Input for this task –
################
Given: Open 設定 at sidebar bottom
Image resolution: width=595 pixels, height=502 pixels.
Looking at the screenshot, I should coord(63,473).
################
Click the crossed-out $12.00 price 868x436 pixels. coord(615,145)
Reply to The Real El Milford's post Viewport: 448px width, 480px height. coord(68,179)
################
Activity – Scan the entries above for the line containing "Click the crossed-out", and copy it and all lines after it exactly, down to and including the line containing "Reply to The".

Answer section –
Click the crossed-out $12.00 price 868x436 pixels. coord(615,145)
Reply to The Real El Milford's post Viewport: 448px width, 480px height. coord(68,179)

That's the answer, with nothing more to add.